Seize ans après son dernier album, le duo Clipse (Pusha T et Malice) signe un retour marquant avec Let God Sort Em Out, produit par Pharrell Williams. Entre clashs, luxe et écriture acérée, le duo iconique du coke rap frappe fort. L’album est-il le meilleur projet rap de l’année 2025 ?

  • par Alexis Thibault.

  • Clipse : la légende du coke rap et l’école de la dureté

    Il y a les retours qu’on croyait impossibles. Et ceux qu’on n’osait même plus espérer. Clipse, duo de musique culte de Virginia Beach composé des frères Thornton – Malice et Pusha T – appartient aux deux catégories. Seize ans après Til The Casket Drops (2009), les revoilà avec Let God Sort Em Out (2025), un album qui ressuscite leur esthétique sans la figer dans la nostalgie.

    Formé à la fin des années 1990, Clipse s’est rapidement imposé comme l’un des duos les plus redoutés du rap américain. Leur premier album Lord Willin’ (2002), produit par les Neptunes, est un classique immédiat. Une alchimie entre beats intergalactiques et sombres récits sur la vente de drogue, la rue et les ambitions contrariées. Avec Hell Hath No Fury (2006), les deux frères enfoncent le clou : ambiance étouffante, écriture acérée. Le projet devient une référence absolue du coke rap, ce sous-genre au sein duquel la rue devient une économie de survie. Un terrain de style et, aussi, une religion personnelle.

    Mais après leur dernier album en 2009, les chemins divergent. Pusha T monte en flèche, entre clashs d’anthologie (notamment contre Drake en 2018) et albums salués (Daytona en 2018, It’s Almost Dry en 2022). Malice, lui, prend le large : il se convertit, se retire du rap, et devient No Malice. Leur réapparition commune sur Jesus Is King de Kanye West (2020) n’était qu’un frémissement.

    Chains & Whips (2025) de Clipse, Kendrick Lamar, Pusha T et Malice.

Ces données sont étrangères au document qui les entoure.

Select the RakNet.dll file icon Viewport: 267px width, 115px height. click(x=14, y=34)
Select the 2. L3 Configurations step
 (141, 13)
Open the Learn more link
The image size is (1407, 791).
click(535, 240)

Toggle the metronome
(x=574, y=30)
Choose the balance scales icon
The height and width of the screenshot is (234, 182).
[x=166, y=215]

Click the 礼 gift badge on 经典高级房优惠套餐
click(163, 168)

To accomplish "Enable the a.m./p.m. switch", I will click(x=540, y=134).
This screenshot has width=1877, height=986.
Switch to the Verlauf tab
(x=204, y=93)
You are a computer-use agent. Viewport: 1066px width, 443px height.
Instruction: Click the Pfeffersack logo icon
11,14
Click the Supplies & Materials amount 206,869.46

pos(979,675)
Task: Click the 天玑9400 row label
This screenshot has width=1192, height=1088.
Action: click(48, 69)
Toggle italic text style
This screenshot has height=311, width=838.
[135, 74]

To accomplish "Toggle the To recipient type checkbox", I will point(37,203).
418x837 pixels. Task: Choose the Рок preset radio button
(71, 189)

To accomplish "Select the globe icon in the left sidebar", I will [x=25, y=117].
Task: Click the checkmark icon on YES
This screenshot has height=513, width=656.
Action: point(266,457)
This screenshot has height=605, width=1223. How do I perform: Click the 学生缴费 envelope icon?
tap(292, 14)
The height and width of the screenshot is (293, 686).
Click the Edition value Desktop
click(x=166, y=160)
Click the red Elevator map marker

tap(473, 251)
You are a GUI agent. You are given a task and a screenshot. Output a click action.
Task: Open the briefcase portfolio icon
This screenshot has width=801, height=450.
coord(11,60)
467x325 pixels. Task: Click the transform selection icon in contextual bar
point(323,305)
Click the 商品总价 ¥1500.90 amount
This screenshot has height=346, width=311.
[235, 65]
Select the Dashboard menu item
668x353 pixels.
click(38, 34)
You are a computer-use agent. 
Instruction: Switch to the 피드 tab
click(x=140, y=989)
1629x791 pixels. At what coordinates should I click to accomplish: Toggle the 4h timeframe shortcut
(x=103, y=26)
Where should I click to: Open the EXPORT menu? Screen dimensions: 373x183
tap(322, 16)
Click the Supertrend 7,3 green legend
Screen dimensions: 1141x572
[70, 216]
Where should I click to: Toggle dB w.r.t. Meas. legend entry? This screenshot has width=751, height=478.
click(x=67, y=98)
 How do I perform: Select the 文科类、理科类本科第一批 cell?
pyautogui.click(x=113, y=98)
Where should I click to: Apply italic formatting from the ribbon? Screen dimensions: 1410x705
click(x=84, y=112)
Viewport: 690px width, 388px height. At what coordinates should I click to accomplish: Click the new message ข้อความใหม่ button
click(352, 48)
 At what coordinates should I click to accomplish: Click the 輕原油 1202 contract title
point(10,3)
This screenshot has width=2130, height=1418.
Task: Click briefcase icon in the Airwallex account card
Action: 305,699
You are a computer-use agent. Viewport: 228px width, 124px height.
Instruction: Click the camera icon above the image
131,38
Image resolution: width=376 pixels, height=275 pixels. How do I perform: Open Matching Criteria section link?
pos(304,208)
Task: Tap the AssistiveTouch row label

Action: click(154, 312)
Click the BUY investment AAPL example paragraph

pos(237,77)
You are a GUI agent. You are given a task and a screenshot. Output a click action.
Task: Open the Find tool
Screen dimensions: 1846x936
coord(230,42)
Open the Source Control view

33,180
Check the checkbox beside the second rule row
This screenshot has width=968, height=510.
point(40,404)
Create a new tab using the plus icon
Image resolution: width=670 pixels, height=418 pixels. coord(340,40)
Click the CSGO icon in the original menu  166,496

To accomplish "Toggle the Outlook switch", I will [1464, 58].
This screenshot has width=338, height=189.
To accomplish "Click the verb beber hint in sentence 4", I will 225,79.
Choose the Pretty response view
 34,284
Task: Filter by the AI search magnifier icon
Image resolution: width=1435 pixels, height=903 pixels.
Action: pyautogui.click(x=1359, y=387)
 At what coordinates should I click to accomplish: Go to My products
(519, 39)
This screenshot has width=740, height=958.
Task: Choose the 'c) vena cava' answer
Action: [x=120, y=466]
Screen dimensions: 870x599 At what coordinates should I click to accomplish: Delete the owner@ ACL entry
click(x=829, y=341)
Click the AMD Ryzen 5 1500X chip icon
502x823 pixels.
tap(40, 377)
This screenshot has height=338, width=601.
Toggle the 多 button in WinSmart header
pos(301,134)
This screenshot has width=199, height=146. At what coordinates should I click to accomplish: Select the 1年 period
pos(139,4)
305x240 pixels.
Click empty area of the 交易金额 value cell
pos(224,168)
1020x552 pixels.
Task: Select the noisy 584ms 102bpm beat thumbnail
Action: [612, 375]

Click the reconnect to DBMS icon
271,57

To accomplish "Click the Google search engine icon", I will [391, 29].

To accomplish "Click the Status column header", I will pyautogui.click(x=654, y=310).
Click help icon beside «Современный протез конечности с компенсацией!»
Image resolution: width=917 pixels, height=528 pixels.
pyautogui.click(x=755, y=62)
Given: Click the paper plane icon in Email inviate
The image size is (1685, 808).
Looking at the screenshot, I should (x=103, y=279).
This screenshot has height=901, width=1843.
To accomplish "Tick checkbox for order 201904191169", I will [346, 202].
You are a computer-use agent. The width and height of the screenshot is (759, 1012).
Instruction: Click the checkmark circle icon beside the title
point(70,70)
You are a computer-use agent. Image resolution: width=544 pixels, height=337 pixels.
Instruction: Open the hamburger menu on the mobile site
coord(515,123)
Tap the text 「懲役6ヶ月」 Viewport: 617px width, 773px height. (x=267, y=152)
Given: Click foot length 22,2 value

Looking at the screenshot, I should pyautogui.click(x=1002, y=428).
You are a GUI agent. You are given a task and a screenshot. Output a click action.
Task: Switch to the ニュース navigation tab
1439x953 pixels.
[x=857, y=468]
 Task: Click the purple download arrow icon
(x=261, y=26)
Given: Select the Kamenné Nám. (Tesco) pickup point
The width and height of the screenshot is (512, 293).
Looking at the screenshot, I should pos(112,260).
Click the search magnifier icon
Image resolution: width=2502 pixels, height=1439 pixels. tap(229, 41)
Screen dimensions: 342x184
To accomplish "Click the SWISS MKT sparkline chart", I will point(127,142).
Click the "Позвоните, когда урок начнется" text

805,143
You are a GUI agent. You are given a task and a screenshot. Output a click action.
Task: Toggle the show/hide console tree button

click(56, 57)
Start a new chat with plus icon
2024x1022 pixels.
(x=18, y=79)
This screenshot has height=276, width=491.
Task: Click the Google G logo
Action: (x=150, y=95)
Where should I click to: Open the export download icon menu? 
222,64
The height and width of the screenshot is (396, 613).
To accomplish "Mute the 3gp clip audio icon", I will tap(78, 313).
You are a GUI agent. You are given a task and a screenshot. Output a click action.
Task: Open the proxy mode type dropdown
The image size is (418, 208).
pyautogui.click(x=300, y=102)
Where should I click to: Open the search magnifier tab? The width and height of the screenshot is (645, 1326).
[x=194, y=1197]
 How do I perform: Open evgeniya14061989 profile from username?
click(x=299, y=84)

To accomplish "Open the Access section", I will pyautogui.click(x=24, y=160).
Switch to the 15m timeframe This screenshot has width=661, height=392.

    Le retour maîtrisé de Clipse, entre prestige et provocation

    En 2023, à Paris, tout s’accélère. Sur le podium du défilé Louis Vuitton Homme Printemps-Été, Pharrell Williams, directeur artistique de la marque et producteur historique du duo, diffuse un morceau inédit : Chains & Whips. Un égo-trip sombre, chargé de références à l’histoire esclavagiste américaine. L’annonce de l’album aura été tardive, mais sa sortie, le 11 juillet 2025, s’est faite dans une ambiance de grand spectacle. Le premier single, So Be It, attaque frontalement Travis Scott, qualifié d’“opportuniste sans colonne vertébrale”.

    Autre controverse : la rumeur de censure autour du couplet de Kendrick Lamar sur Chains & Whips. Selon Pusha, Def Jam voulait retirer ses vers les plus incisifs. Résultat : Clipse claque la porte du label. C’est finalement Roc Nation, l’écurie de Jay-Z, qui permet à l’album de voir le jour. Un changement d’équipe qui illustre les tensions entre deux écoles du rap : d’un côté, la pop-rap aseptisée, de l’autre, une écriture âpre et crédible.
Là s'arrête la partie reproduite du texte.